Rhino seems to be having issues with textures. Just by changing the preview modes, the texture-mapping changes. This makes the arduous work of texturing really difficult.
By which I mean, I do not like texturing anything but the simplest thing in Rhino. I feel that there is no reason why Rhino’s texturing should be wanting in any area compared to a 20 year old game editor, which may be 10 times faster at applying materials.
[I and not only myself applied textures to 5,000 objects a month. So, please believe me that it can be done faster.]
Also, I am not sure, but it appears that saving small may corrupt texture mappings.
Please fix this.
Edit: to be fair, Rhino 3D’s texturing list likely as good or better than most CAD and Design programs, but there is a better way.
Extrusions are pretty bad with texture mapping. You might check to see if the misbehaving textured objects are extrusions; if they are, you can use ConvertExtrusion to see if that fixes it. Otherwise, an example might be helpful.
GTKRadiant could convincingly texturemap a pipe tied in a knot is less than 5 seconds. Unwrap is great for fussy stuff, but why did Rhino follow StudioMax for the rest of it.
I hate texturing objects in Rhino3D. I hate how time consuming it is. I hate that I cannot automatically texture a curved Nurbs surface. I hate that I cannot automatically fit a texture to the edges of a surface, by selecting that surface and fitting 1 or 3 across on it. I hate that materials are not renderer independent.

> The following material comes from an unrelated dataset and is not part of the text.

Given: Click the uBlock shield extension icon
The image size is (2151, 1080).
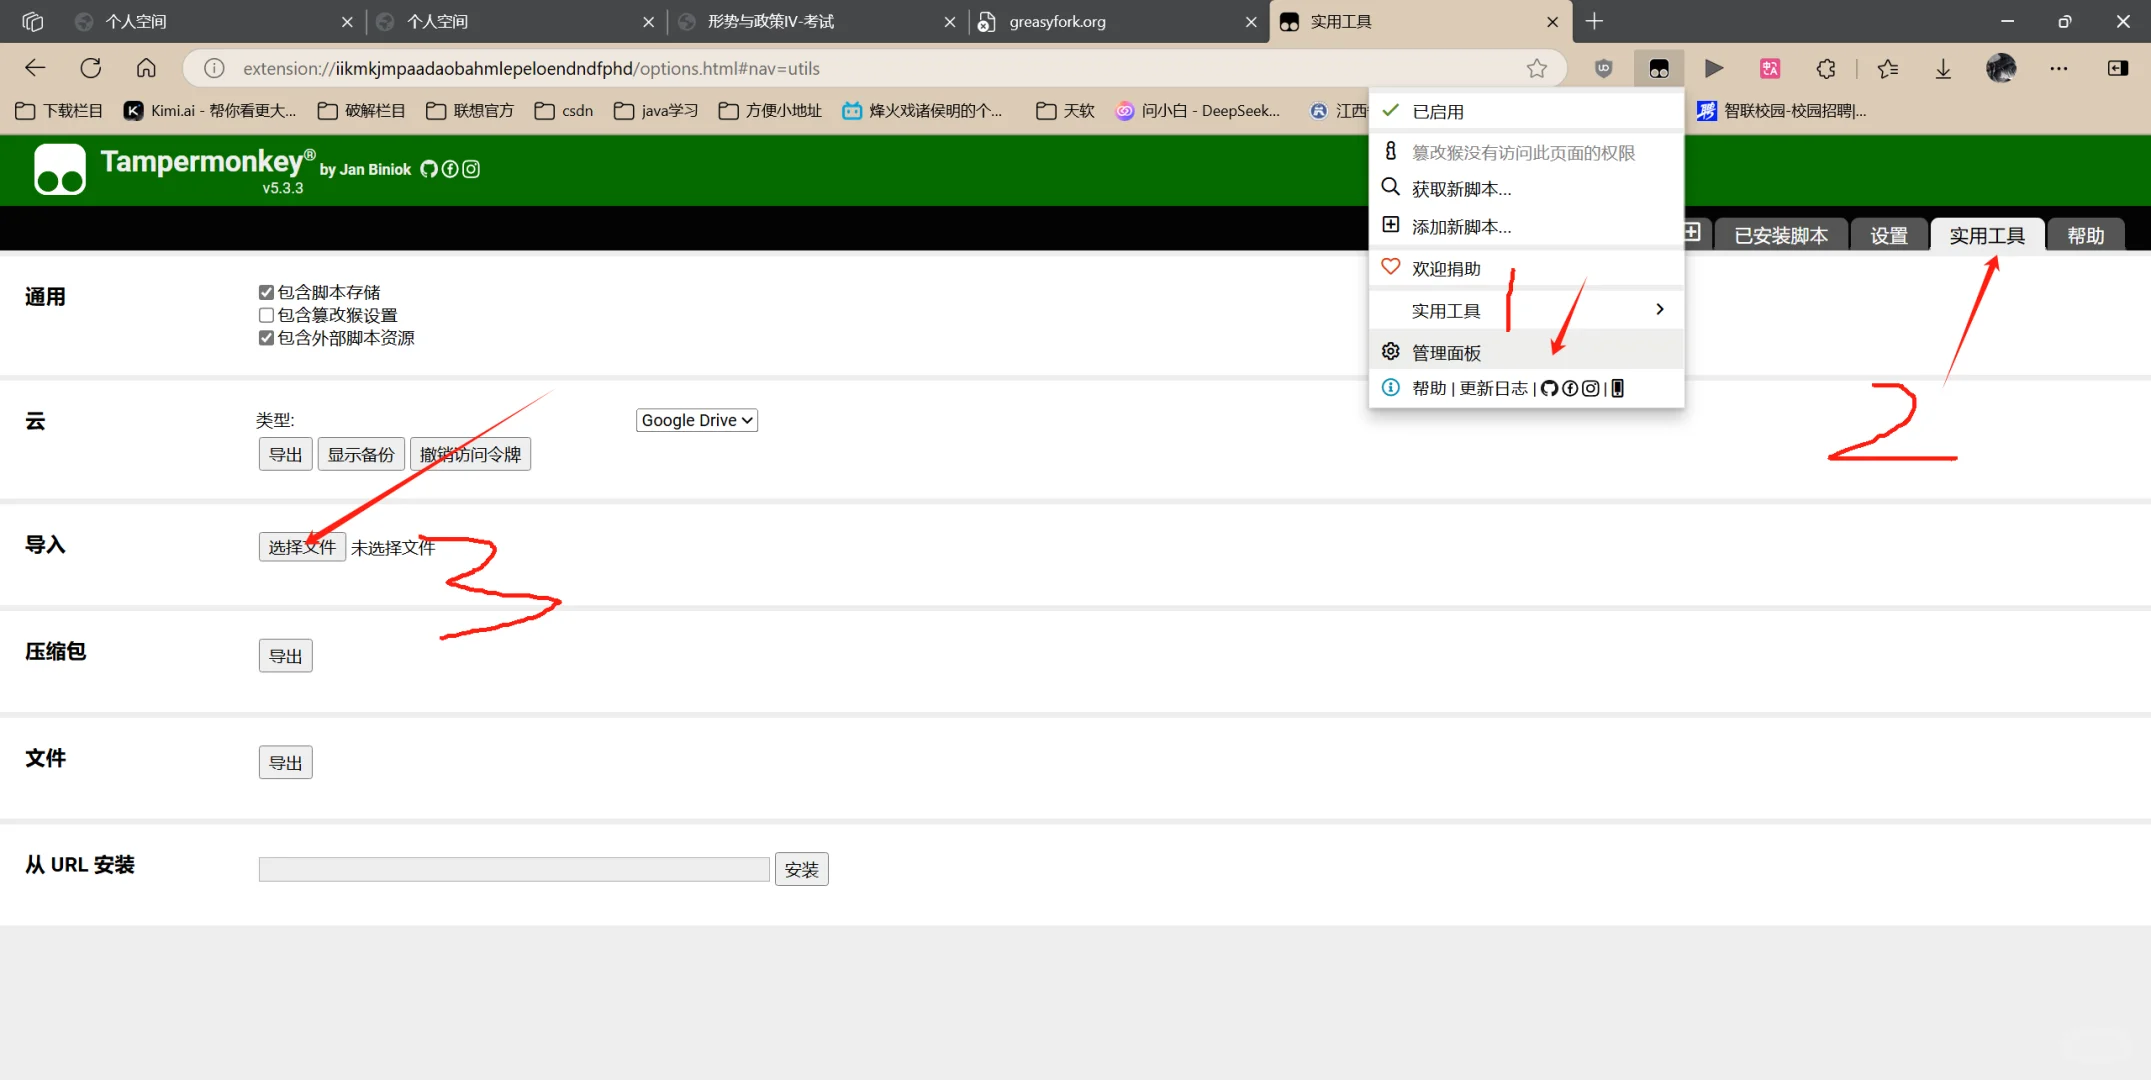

I still cannot seem to apply a texture/mapping per surface, without exploding an object. I thought that it was already done.
Rhino 3D has by far the best modeling and interface tools of any 3D program–it’s deserving of better and quicker texturing methods.
How are we supposed to texture-map something, if what we do doesn’t match?
Okay, unlike a 20-year old video game editor, we have no mode that can map this, but then when I unwap it, fuss over it, get it good, push “Okay,” for a second, Rhino almost understands the mapping in a pre-rendering thing, whereas the OpenGL mode no longer does–then it just maps whatever it wants. : (
(@pascal , I am sorry that I lost track of this issue.)
I still want find a simpler example to cause an OpenGL, rendered, texture mapping issue, though, I had heard that there big changes in Serigeti, so perhaps this is will be a dead issue?